The brushfire study should be used to refine the message and test the effectiveness of the effort to this point. Furthermore, the campaign should use this poll to pinpoint the potency of the opponent's effort thus far and determine if the Fall campaign needs to counter momentum the opponent may have.

4. Tracking. Tracking can be done either in the form of a nightly, rolling track survey or a series of short brush-fires. This polling process should be conducted sometime in the late September/early October period when the campaign has amassed at least 1,000 television gross rating points and continuing to the weekend before election day.

The primary purpose of tracking is to measure the ongoing effectiveness of the each campaign's media strategy, monitoring progress through to the end.

Using results from this survey the campaign will determine whether the ad strategy is sound and what refinements, if any, are necessary.
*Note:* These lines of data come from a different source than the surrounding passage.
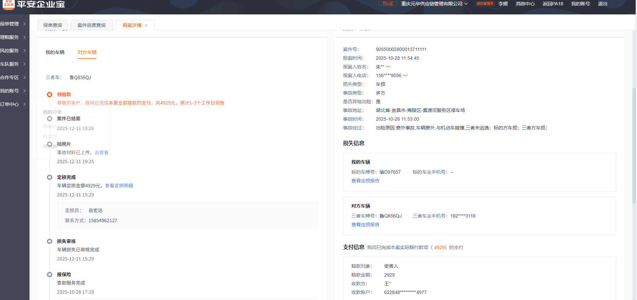Viewport: 637px width, 300px height.
Task: Expand 风控服务 in the sidebar
Action: (13, 51)
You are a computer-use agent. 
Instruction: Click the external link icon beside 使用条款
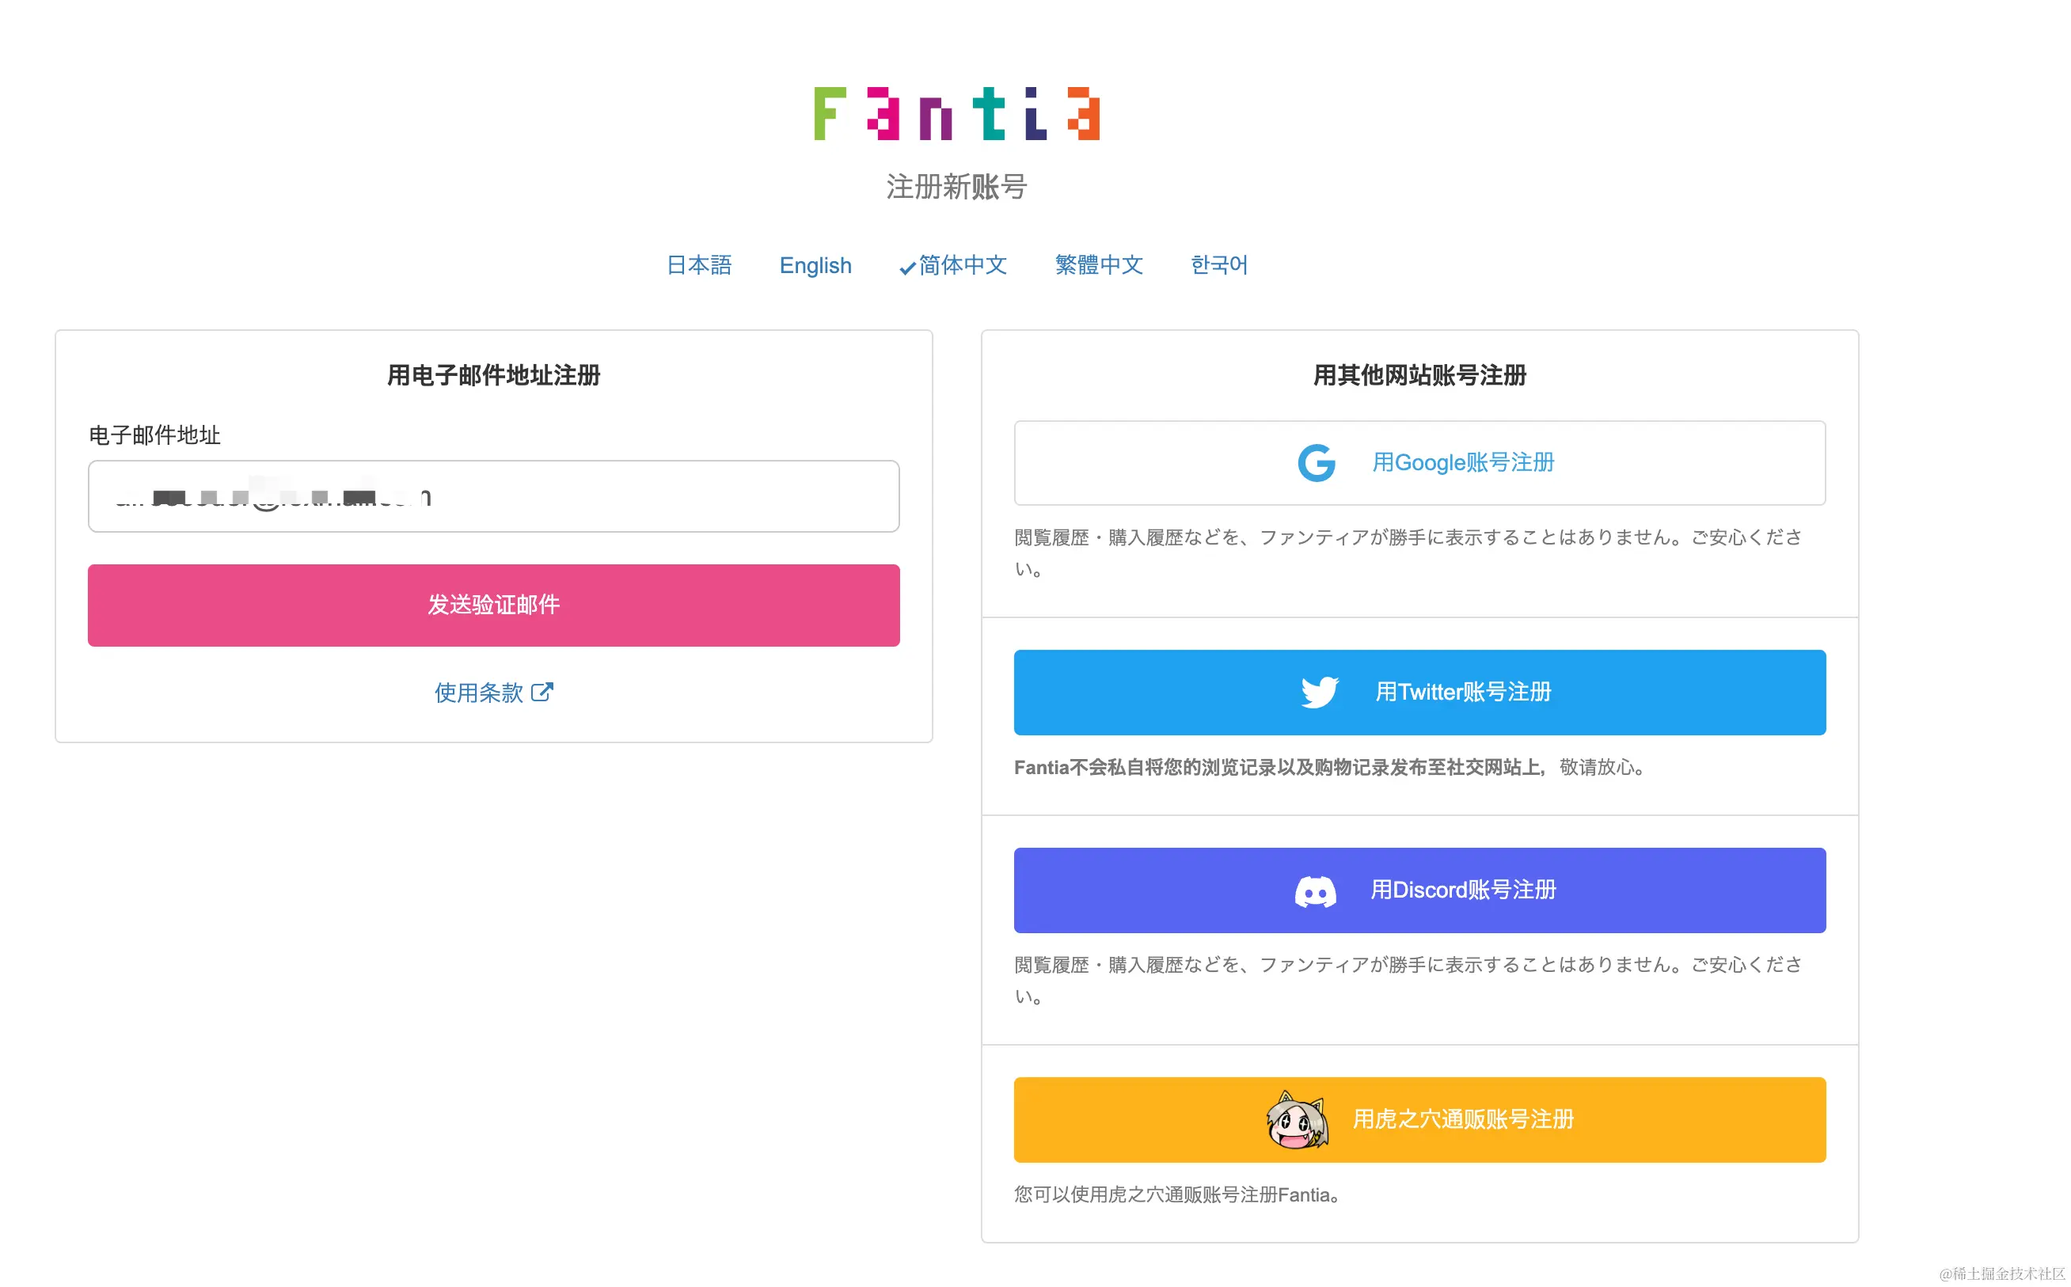point(543,692)
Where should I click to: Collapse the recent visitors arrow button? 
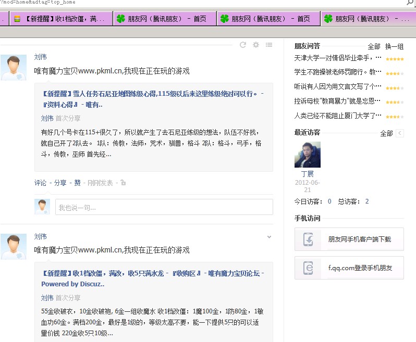[x=400, y=133]
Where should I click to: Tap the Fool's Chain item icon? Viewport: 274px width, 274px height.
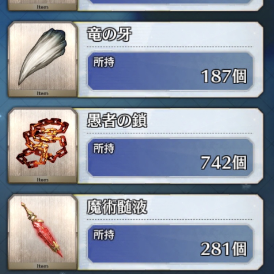tap(42, 143)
For instance, if your ballot numbers have improved with men but not women it may call for new ads targeted to women. Tracking will help the campaign make effective ad buying decisions as it enters the final days.

The previous advice has been in the context of a political campaign run to elect a candidate for office. However, the same rules - slightly adjusted - apply to any sort of marketing effort; be it an effort to garner public support for energy deregulation or selling soap.

Some campaigns write off polling as an expensive luxury. In the long run, survey research will save a campaign money by enabling it to use precious resources to communicate with voters in a more effective, efficient manner. Not polling deprives a campaign of vital information and may cause it to make costly mistakes,.

Of course, the most important component of campaign polling is hiring the right pollster.

If you are the candidate, make sure your pollster understands you, what you believe in and stand for. People are strategy and a pollster who doesn't share your passion will not be able to craft that passion into a winning message that connects with voters.

If you are the campaign manager, make sure your pollster has substantial political campaign experience. He or she should be someone with technical as well as strategic know-how who can relate numbers to your day-to-day tribulations. Many pollsters don't come from a campaign background. That may be fine for handing over a set of sterile statistics, but it's not fine for turning those statistics into a sound and winning political strategy.

And finally, be leery of "polling factories," firms that are retained by so many campaigns at once that the principals simply cannot give your campaign the attention it requires.

If you hire the right pollster, establish an effective survey research plan and implement it, you greatly increase your opportunity for a winning election night.

Chris Wilson and Bill Cullo are vice presidents of Fabrizio-McLaughlin, a Republican polling firm based in Alexandria, Virginia.